The Raft of the Medusa
There is really no way of knowing what the media, scientific or otherwise, will grab onto.
A week ago, at the Geological Society of America meeting in Vancouver, I presented a descriptive talk that may well have been the simplest I had ever given to a scientific audience. We had just listened to a series of presentations, many of them by students and postdocs, which incorporated considerable amounts of “big science”: sophisticated imaging techniques, chemical analyses of fossil preservation, or multivariate statistical studies of large numbers of specimens.
When I got up in front of the same audience, I was a bit worried because I realized that my talk could have been just as easily presented in 1914 as 2014: I was describing a single specimen, illustrated with photographs. Nineteenth century Natural History, really. But it was such a strange specimen that it seemed worth presenting, and as it turned out, the reporter from Science News thought so too (here is his short article, freshly out).

Carboniferous (Pennsylvanian) fossil jellyfish from the Mecca Shale (Field Museum of Natural History, PE23963)
Those of you who visit this page occasionally will know that I am, perhaps, obsessed with the topic of jellyfish fossilization. In addition to ongoing detailed work on Ordovician-age jellies from the William Lake site in Manitoba, I have been collaborating with my colleague James Hagadorn of the Denver Museum to figure out the global fossil record of medusae.

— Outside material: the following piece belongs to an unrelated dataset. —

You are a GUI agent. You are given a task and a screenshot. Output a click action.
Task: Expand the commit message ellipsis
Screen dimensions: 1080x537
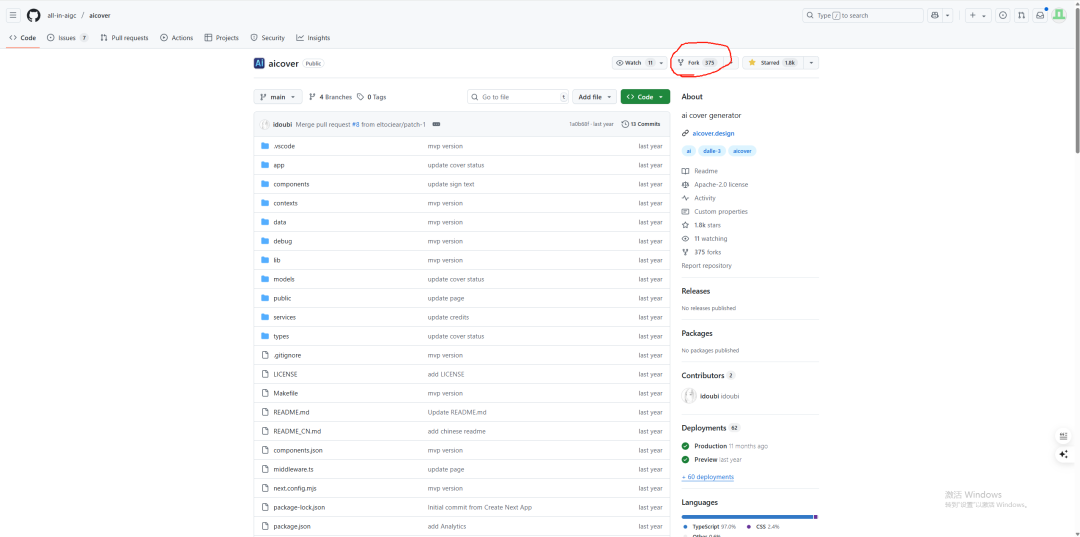pos(436,124)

Jellyfish are rarely fossilized; many things have been published as fossil jellies, but few of those actually are preserved medusae. So we have been working through the world literature of all papers published describing “fossil jellyfish.” As we have studied the literature, James and I have determined which museums hold collections that need to be examined, and when the opportunity arises we will go and spend a day or two on a collections visit. When necessary, we will borrow material for further study: some of the fossils are easily interpreted, but others are problematic.
The presentation in Vancouver was about one of the specimens we had found in the huge collections of the Field Museum in Chicago. Preserved in a slab of the Carboniferous Mecca Shale from Indiana, it looked like a blob of pure white quartz sand surrounded by thinly bedded black shale. Except this was a sand blob with tentacles.
Spending many days with the specimen, photographing it in every possible way (double polarized photography is our friend!), we were able to recognize many features that allowed us to identify it as a chirodropid cubozoan (a group of box jellyfish still abundant in modern oceans). It is the same age as the box jellies in the well-known Mazon Creek Lagerstätte of Illinois, and it is very similar to the Mazon Creek box jelly Anthracomedusa turnbulli, but preserved in a very different way. We explained its unusual preservation in this manner: A body of pure quartz sand is very unusual in the middle of a black shale bed; this resulted from sediment rafting by the jellyfish, a process analogous to ice rafting. The medusa apparently stranded on a beach, ingested sand as it attempted to free itself, and then was washed or rafted into a lagoon where it was buried in anoxic mud.
The scientific manuscript describing this remarkable fossil is almost complete. Maybe this publicity will motivate me to get it out the door and move on to the next batch of “fossil jellyfish”!
© Graham Young, 2014
Hi Graham. The instant I saw this fossil, I knew it was a jellyfish…it brings to mind a Portuguese Man’O War. I understand as well, that the “softer bodied” creatures were not usually good candidates for fossilization, making this example rarer than other fossils from the same time period. I’m still looking forward to seeing some of the fossils from your Churchill River gatherings.
Much peace
Thanks Steve. I am working on those Churchill River posts!
I had to add another comment Graham. Inadvertently, you educate me more about zoology than paleontology. Although the “medusa” fossil you feature, looks like a Portuguese Man O’ War, I learn now that the Man O’ War is really classified as a siphonophore and a colony of zooids that are mutually dependent. It is not as I thought….a jellyfish Having mentioned that…. the fossil still looks more like a Man O’ War than a jellyfish…It may have been distorted along its pathway to fossilization, giving it the appearance of a Man O’ War. It’s a nasty beast, or, shall I say, a nasty collection of beasts, with powerful toxins to sting one and, a siphon that is pressurized with some percentage of …carbon monoxide! Very interesting indeed. Could this fossil be one? If the Man O’ War existed at that time….?
Hi Steve, we have considered various possibilities, and the fossil is clearly a box jellyfish – we will finish the paper about it when we have time! Portuguese Man O’War don’t really have a fossil record, but of course there is hope that we will find some at some point.
Graham: I have two photos of a possible Silurian ‘jellyfish’ I’d like to send to you. How do I do that?